(Work request)
Precisely the lines from the one with "053 - 5738456 (1058, 1828)" through the end of the data, both included, must make up the response, each restated word for word.

(Records shown)
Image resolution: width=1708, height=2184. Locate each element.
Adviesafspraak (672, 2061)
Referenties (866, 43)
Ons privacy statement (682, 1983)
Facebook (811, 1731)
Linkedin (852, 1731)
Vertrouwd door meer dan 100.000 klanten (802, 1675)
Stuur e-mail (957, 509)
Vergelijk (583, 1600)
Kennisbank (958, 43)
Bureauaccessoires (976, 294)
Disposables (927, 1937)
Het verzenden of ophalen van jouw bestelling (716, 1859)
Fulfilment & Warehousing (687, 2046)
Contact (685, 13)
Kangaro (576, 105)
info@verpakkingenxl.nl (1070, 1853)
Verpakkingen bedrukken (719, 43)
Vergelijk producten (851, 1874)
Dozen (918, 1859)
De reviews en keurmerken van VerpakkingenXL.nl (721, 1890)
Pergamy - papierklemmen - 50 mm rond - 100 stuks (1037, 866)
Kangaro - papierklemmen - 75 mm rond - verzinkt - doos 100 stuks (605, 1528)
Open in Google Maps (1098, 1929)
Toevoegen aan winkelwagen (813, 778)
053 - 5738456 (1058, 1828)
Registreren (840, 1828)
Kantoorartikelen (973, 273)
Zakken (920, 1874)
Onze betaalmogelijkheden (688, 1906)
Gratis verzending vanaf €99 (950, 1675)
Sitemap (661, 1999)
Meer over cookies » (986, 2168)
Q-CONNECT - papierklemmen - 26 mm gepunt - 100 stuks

(Task answer)
053 - 5738456 (1058, 1828)
Registreren (840, 1828)
Kantoorartikelen (973, 273)
Zakken (920, 1874)
Onze betaalmogelijkheden (688, 1906)
Gratis verzending vanaf €99 (950, 1675)
Sitemap (661, 1999)
Meer over cookies » (986, 2168)
Q-CONNECT - papierklemmen - 26 mm gepunt - 100 stuks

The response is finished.